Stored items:

--- --- ---

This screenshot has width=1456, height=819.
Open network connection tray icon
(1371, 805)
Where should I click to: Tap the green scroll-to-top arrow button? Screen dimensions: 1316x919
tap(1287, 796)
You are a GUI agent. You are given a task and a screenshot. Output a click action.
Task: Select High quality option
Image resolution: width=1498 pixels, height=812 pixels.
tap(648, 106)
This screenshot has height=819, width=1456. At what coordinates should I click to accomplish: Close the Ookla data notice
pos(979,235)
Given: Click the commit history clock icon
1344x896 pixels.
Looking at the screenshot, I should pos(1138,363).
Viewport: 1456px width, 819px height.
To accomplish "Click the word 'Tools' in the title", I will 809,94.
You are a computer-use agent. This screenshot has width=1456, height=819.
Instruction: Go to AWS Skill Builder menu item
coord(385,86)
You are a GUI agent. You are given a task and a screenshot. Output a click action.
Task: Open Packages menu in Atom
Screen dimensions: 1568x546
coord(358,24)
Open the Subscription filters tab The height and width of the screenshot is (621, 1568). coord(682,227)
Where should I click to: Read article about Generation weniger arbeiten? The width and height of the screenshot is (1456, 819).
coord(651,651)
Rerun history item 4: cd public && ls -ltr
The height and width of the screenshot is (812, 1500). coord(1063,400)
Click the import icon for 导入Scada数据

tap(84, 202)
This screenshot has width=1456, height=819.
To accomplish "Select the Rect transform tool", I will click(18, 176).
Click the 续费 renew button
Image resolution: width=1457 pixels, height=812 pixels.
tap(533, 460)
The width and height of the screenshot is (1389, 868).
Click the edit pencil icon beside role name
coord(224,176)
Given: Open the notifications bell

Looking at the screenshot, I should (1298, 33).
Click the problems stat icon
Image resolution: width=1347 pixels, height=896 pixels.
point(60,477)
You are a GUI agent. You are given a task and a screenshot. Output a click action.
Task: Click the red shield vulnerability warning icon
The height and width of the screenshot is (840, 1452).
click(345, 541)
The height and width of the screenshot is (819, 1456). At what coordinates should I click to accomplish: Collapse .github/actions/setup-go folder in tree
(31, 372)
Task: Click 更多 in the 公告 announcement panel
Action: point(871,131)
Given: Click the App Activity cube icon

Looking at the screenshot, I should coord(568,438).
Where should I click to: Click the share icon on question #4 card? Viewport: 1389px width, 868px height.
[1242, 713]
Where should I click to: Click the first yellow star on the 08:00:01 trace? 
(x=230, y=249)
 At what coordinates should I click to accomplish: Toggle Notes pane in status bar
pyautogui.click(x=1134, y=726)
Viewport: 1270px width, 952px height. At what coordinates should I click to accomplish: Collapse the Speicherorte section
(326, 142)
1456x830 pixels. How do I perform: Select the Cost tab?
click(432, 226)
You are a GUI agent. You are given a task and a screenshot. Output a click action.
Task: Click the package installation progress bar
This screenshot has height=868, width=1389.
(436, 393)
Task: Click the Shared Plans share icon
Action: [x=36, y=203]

--- --- ---

Problem details
The required answer is the exact run of lines above starting at the line with "Given: Click the App Activity cube icon" and ending at the line with "Task: Click the package", with both ends present.

Your response
Given: Click the App Activity cube icon

Looking at the screenshot, I should coord(568,438).
Where should I click to: Click the share icon on question #4 card? Viewport: 1389px width, 868px height.
[1242, 713]
Where should I click to: Click the first yellow star on the 08:00:01 trace? 
(x=230, y=249)
 At what coordinates should I click to accomplish: Toggle Notes pane in status bar
pyautogui.click(x=1134, y=726)
Viewport: 1270px width, 952px height. At what coordinates should I click to accomplish: Collapse the Speicherorte section
(326, 142)
1456x830 pixels. How do I perform: Select the Cost tab?
click(432, 226)
You are a GUI agent. You are given a task and a screenshot. Output a click action.
Task: Click the package installation progress bar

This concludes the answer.